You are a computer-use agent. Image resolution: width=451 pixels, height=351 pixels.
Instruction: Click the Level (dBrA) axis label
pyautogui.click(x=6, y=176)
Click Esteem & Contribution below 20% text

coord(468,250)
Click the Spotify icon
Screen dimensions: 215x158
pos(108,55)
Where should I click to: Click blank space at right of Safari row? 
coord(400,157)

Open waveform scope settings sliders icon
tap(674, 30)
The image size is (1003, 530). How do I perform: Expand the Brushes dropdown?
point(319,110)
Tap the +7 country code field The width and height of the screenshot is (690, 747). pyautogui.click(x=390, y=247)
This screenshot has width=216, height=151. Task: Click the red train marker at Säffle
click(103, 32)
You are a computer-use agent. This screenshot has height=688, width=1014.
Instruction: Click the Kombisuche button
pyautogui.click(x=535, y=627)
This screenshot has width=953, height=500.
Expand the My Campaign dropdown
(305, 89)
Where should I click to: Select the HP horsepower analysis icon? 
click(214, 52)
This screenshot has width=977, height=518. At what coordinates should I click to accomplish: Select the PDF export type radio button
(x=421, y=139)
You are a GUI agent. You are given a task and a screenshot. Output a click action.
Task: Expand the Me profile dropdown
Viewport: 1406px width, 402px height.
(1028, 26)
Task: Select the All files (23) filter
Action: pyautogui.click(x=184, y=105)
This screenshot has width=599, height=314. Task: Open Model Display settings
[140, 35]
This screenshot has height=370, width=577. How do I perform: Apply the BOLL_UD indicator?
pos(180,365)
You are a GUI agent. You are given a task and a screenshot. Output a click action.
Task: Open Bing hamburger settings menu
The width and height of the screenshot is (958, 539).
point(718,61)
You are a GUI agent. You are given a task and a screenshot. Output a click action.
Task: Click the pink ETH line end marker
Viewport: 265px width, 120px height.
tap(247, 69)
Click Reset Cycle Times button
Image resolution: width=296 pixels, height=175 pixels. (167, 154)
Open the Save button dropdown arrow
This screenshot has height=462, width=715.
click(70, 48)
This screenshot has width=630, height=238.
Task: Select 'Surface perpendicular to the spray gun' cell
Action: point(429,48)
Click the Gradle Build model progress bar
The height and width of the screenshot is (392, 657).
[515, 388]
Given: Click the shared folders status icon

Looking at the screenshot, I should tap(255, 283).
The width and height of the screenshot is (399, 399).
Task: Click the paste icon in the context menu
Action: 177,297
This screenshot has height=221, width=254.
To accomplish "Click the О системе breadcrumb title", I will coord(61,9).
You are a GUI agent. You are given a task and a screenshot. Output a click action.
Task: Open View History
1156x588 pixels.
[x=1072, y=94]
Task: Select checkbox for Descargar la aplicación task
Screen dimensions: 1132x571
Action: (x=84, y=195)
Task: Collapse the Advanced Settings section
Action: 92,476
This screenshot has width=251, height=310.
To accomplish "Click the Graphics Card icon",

__Aim__: How many lines of the entries above contain the string "This"? Reply with the number alone.

__Answer to the task__: 10